DOCUMENT PASSAGE =>
-- Opening Marker --
He's got that one right. In
The Shining, Stanley Kubrick was the
first to postulate that absolutely nothing is more frightening than a
husband and wife trapped together. Cameron takes this concept one step
further in
The Abyss, giving us one of the most harrowing life-or-death scenes of all time.
He takes an
estranged husband and wife who secretly love each other but whose
passion can only reveal itself through sarcasm - and puts them under
pressure. A lot of pressure - like at the bottom of the ocean in a leaky
two man submarine with only one set of diving gear. The leak can't be
fixed, and they've only got a few minutes till the whole sub is full of
water. One of them has got to die. They've probably both secretly wished
for the other's demise, but not like this. The one who lives will have
to watch the other drown. Close up.
-- Closing Marker --
PARTS OF THE EXERCISE =>
1. Summarize the passage on The Abyss in two sentences.
2. Repeat the stretch of the passage on The Abyss from "He takes an" through "drown. Close up.".
3. Answer these questions on the passage on The Abyss:
(a) In which film was Stanley Kubrick the first to postulate that nothing is more frightening than a husband and wife trapped together?
(b) How many sets of diving gear are in the submarine?
(c) How long do the two have before the whole sub is full of water?

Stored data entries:
-- Opening Marker --
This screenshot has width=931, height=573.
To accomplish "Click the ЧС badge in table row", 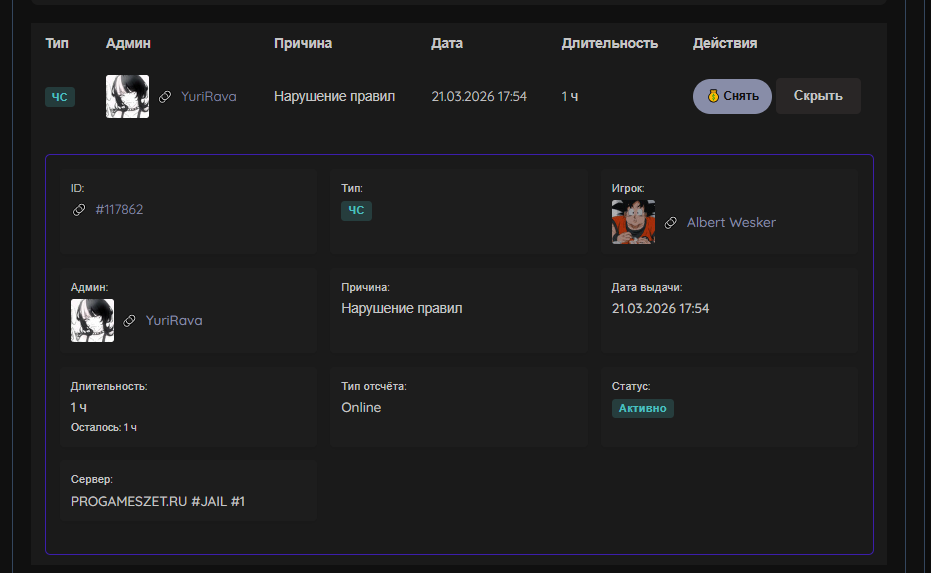I will pyautogui.click(x=60, y=97).
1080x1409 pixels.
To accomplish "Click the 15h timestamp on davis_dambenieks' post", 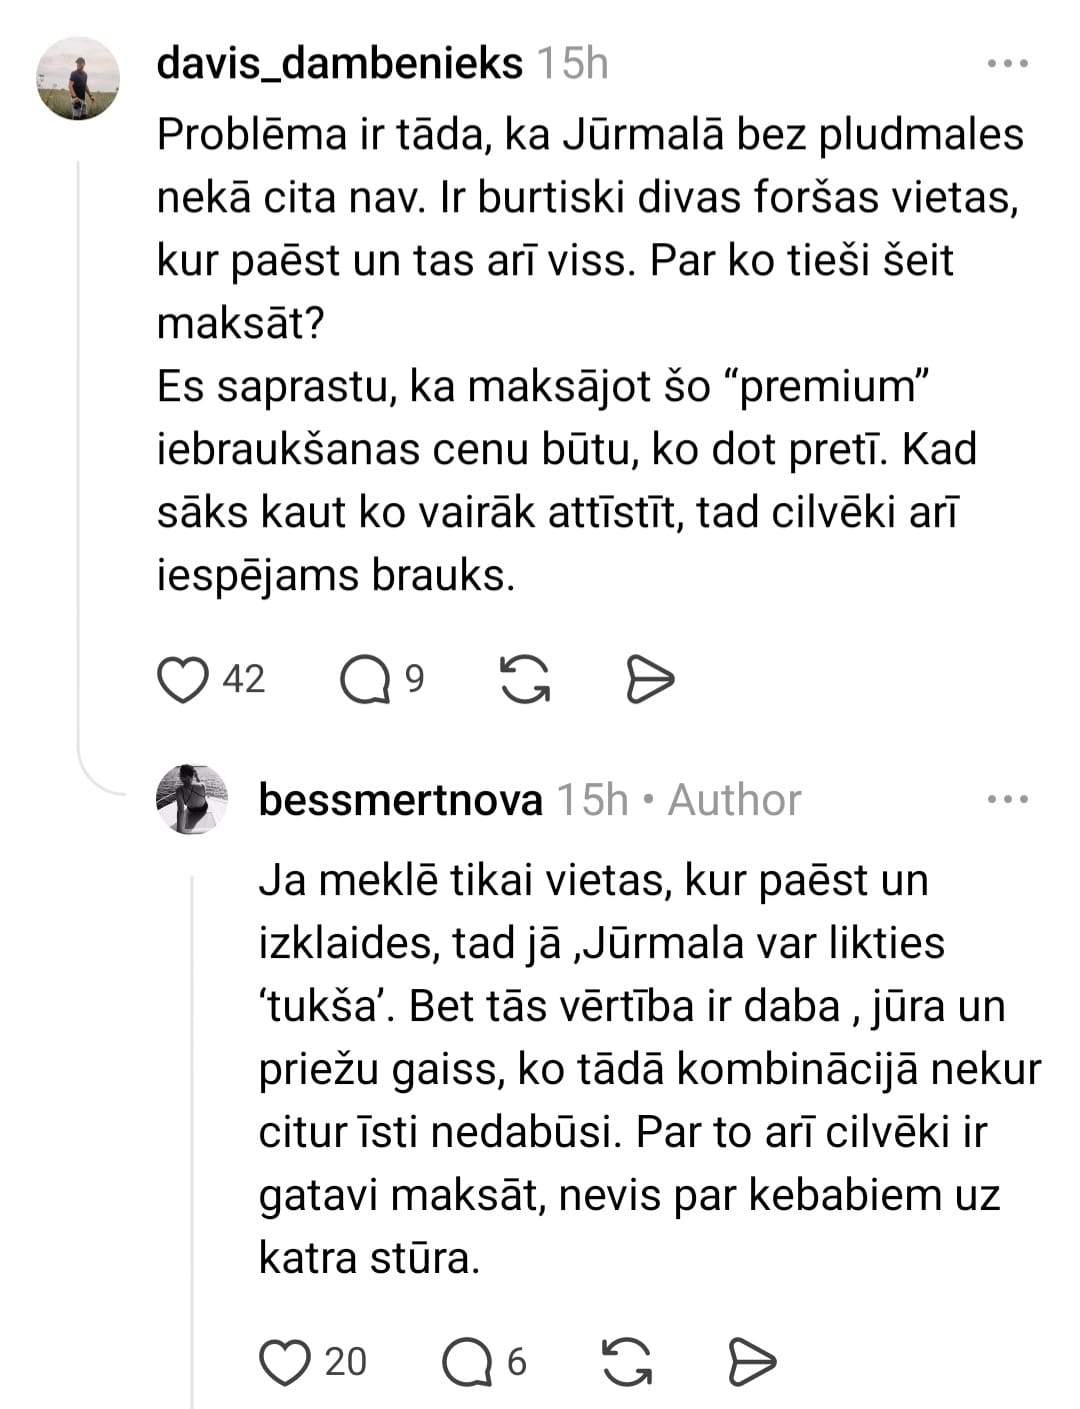I will coord(572,65).
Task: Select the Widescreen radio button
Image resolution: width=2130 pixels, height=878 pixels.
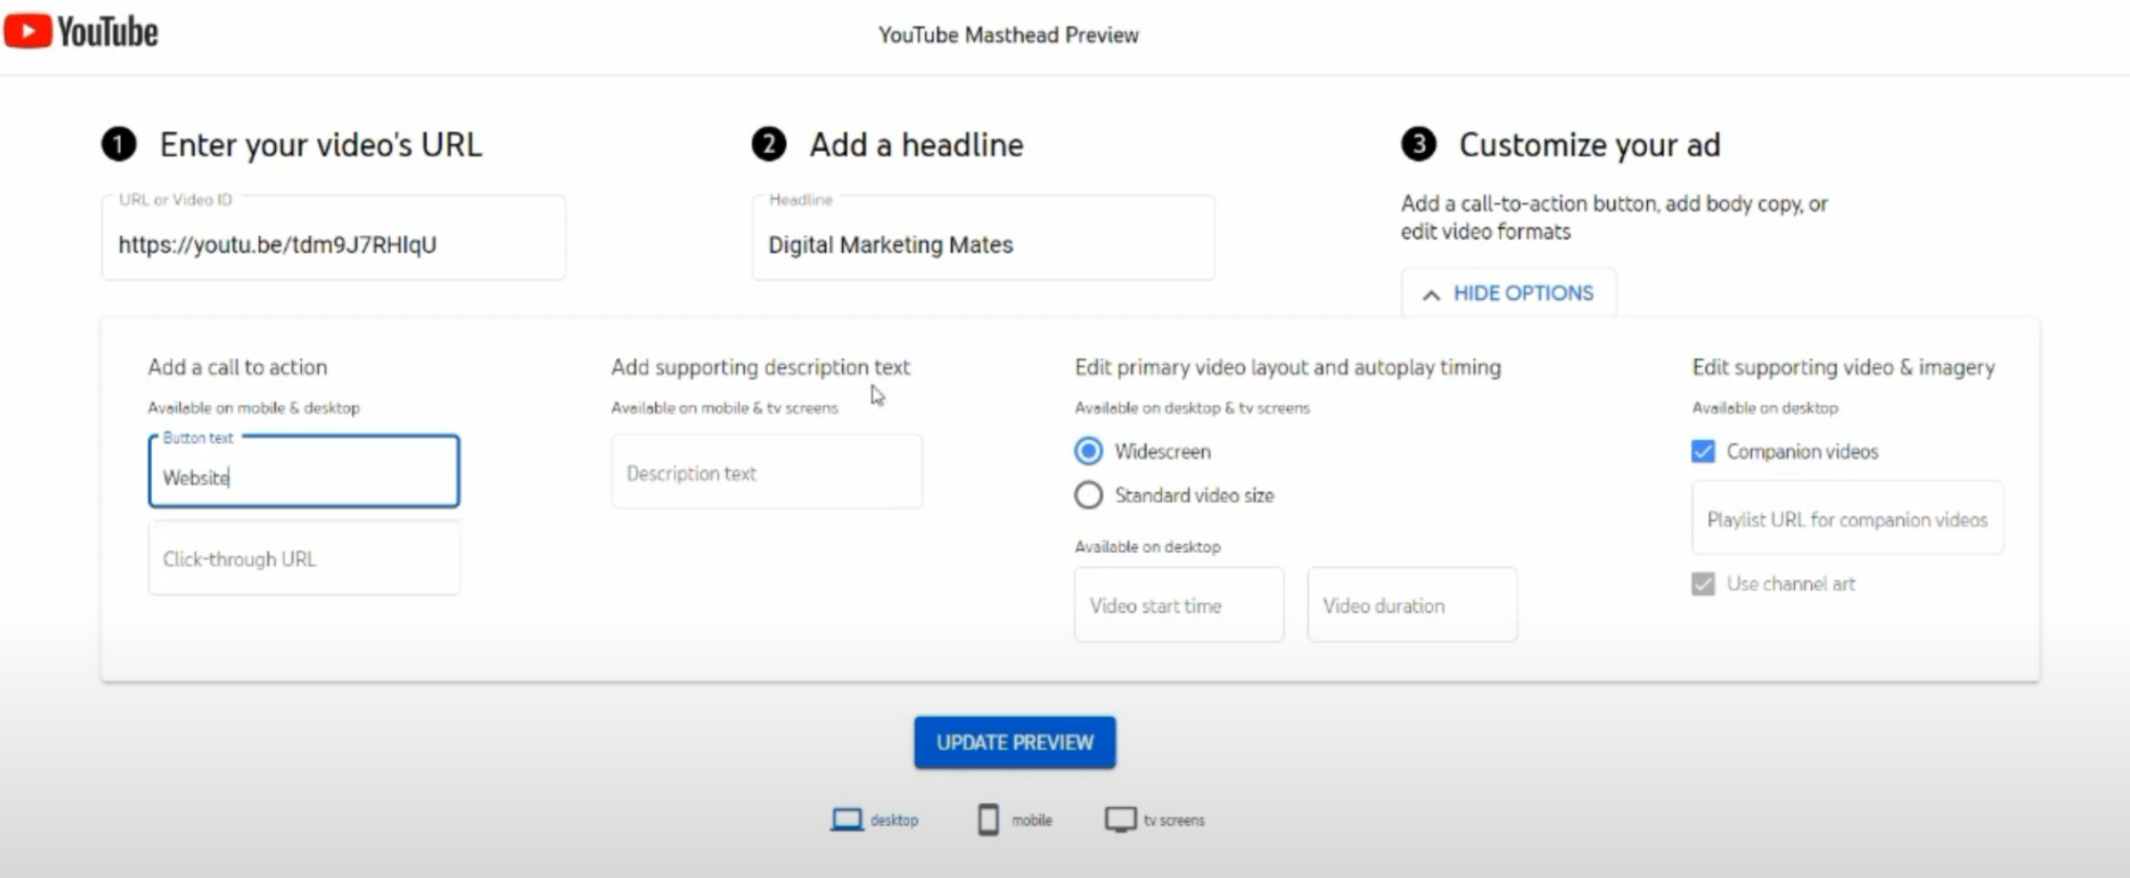Action: click(1088, 451)
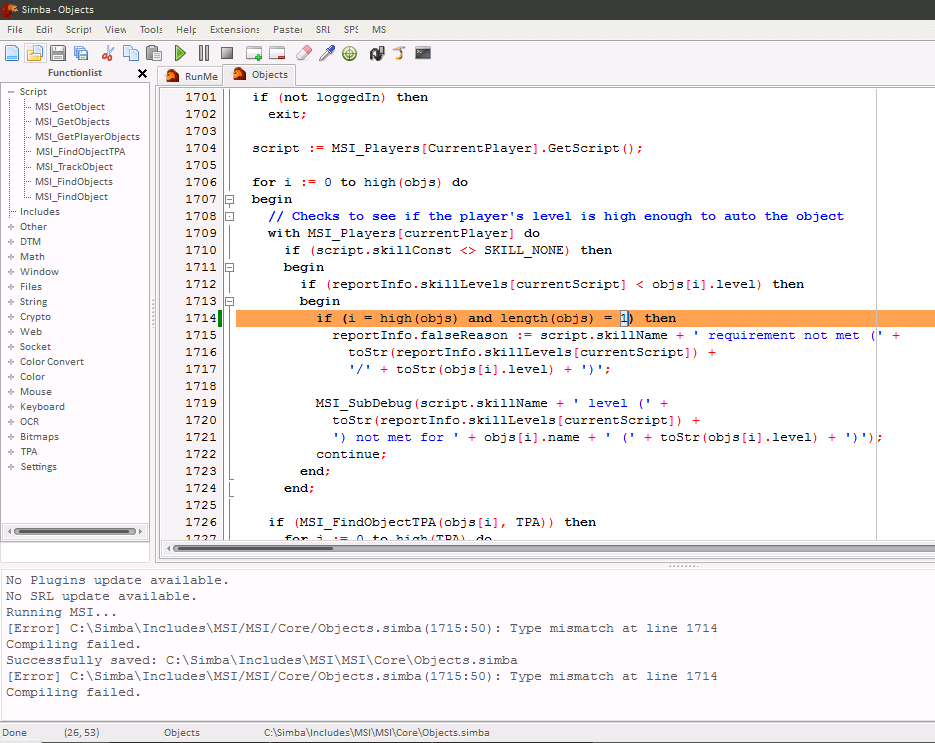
-- Closing Marker --
RESPONSES BY TASK =>
1. In The Shining, Stanley Kubrick was the first to postulate that nothing is more frightening than a husband and wife trapped together, and Cameron takes this concept further in The Abyss. Cameron puts an estranged couple who secretly love each other in a leaky two-man submarine at the bottom of the ocean with only one set of diving gear, so one of them must die while the survivor watches the other drown.

2.
He takes an
estranged husband and wife who secretly love each other but whose
passion can only reveal itself through sarcasm - and puts them under
pressure. A lot of pressure - like at the bottom of the ocean in a leaky
two man submarine with only one set of diving gear. The leak can't be
fixed, and they've only got a few minutes till the whole sub is full of
water. One of them has got to die. They've probably both secretly wished
for the other's demise, but not like this. The one who lives will have
to watch the other drown. Close up.

3.
(a) The Shining
(b) One
(c) A few minutes